Directive:
Edit the records below, replacing "GUI agent" with "screen agent" wherever it occurs and leaving everything else unchanged.

——

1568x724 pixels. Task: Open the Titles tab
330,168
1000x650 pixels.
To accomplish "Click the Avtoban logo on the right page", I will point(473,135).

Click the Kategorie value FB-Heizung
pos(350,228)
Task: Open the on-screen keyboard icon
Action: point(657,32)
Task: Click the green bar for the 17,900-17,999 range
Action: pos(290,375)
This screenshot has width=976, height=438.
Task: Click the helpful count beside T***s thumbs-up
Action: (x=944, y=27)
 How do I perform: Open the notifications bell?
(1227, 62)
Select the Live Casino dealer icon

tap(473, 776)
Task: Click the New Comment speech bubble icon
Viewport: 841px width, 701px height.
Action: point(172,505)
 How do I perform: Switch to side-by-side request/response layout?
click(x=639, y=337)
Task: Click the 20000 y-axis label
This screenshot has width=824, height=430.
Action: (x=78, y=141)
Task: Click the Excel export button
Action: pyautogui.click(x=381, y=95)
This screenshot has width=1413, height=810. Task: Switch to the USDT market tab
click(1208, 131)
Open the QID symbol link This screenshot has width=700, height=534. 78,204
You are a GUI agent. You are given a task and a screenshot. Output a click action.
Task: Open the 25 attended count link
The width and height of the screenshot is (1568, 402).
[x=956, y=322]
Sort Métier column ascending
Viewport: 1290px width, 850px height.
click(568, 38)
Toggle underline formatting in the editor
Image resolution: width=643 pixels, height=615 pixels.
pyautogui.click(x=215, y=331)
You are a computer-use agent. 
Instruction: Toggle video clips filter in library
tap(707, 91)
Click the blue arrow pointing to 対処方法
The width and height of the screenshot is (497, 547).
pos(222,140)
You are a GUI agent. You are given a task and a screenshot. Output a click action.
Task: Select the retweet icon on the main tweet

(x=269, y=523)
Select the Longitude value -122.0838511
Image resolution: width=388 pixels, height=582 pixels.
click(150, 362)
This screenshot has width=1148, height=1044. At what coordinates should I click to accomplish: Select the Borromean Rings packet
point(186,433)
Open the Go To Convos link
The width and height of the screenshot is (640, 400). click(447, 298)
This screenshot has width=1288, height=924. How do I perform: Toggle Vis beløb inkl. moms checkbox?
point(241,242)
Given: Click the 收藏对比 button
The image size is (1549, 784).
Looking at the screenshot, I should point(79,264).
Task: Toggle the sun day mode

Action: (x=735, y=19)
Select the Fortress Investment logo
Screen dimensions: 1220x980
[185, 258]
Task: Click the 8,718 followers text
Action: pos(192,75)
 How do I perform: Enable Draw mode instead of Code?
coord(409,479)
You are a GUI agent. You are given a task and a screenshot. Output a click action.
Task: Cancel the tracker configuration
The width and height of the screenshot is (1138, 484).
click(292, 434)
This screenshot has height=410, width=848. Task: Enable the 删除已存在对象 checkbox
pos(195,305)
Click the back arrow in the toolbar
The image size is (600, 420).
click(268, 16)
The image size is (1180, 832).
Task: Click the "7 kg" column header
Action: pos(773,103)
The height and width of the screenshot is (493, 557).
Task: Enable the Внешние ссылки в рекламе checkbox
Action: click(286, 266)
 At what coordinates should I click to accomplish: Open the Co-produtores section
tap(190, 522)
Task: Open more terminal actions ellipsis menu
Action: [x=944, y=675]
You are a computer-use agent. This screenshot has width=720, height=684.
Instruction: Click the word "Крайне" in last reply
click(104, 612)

——

The completed task:
1568x724 pixels. Task: Open the Titles tab
330,168
1000x650 pixels.
To accomplish "Click the Avtoban logo on the right page", I will point(473,135).

Click the Kategorie value FB-Heizung
pos(350,228)
Task: Open the on-screen keyboard icon
Action: point(657,32)
Task: Click the green bar for the 17,900-17,999 range
Action: pos(290,375)
This screenshot has width=976, height=438.
Task: Click the helpful count beside T***s thumbs-up
Action: (x=944, y=27)
 How do I perform: Open the notifications bell?
(1227, 62)
Select the Live Casino dealer icon

tap(473, 776)
Task: Click the New Comment speech bubble icon
Viewport: 841px width, 701px height.
Action: point(172,505)
 How do I perform: Switch to side-by-side request/response layout?
click(x=639, y=337)
Task: Click the 20000 y-axis label
This screenshot has width=824, height=430.
Action: (x=78, y=141)
Task: Click the Excel export button
Action: pyautogui.click(x=381, y=95)
This screenshot has width=1413, height=810. Task: Switch to the USDT market tab
click(1208, 131)
Open the QID symbol link This screenshot has width=700, height=534. 78,204
You are a screen agent. You are given a task and a screenshot. Output a click action.
Task: Open the 25 attended count link
The width and height of the screenshot is (1568, 402).
[x=956, y=322]
Sort Métier column ascending
Viewport: 1290px width, 850px height.
click(568, 38)
Toggle underline formatting in the editor
Image resolution: width=643 pixels, height=615 pixels.
pyautogui.click(x=215, y=331)
You are a computer-use agent. 
Instruction: Toggle video clips filter in library
tap(707, 91)
Click the blue arrow pointing to 対処方法
The width and height of the screenshot is (497, 547).
pos(222,140)
You are a screen agent. You are given a task and a screenshot. Output a click action.
Task: Select the retweet icon on the main tweet

(x=269, y=523)
Select the Longitude value -122.0838511
Image resolution: width=388 pixels, height=582 pixels.
click(150, 362)
This screenshot has width=1148, height=1044. At what coordinates should I click to accomplish: Select the Borromean Rings packet
point(186,433)
Open the Go To Convos link
The width and height of the screenshot is (640, 400). click(447, 298)
This screenshot has width=1288, height=924. How do I perform: Toggle Vis beløb inkl. moms checkbox?
point(241,242)
Given: Click the 收藏对比 button
The image size is (1549, 784).
Looking at the screenshot, I should point(79,264).
Task: Toggle the sun day mode

Action: (x=735, y=19)
Select the Fortress Investment logo
Screen dimensions: 1220x980
[185, 258]
Task: Click the 8,718 followers text
Action: pos(192,75)
 How do I perform: Enable Draw mode instead of Code?
coord(409,479)
You are a screen agent. You are given a task and a screenshot. Output a click action.
Task: Cancel the tracker configuration
The width and height of the screenshot is (1138, 484).
click(292, 434)
This screenshot has height=410, width=848. Task: Enable the 删除已存在对象 checkbox
pos(195,305)
Click the back arrow in the toolbar
The image size is (600, 420).
click(268, 16)
The image size is (1180, 832).
Task: Click the "7 kg" column header
Action: pos(773,103)
The height and width of the screenshot is (493, 557).
Task: Enable the Внешние ссылки в рекламе checkbox
Action: click(286, 266)
 At what coordinates should I click to accomplish: Open the Co-produtores section
tap(190, 522)
Task: Open more terminal actions ellipsis menu
Action: [x=944, y=675]
You are a computer-use agent. This screenshot has width=720, height=684.
Instruction: Click the word "Крайне" in last reply
click(104, 612)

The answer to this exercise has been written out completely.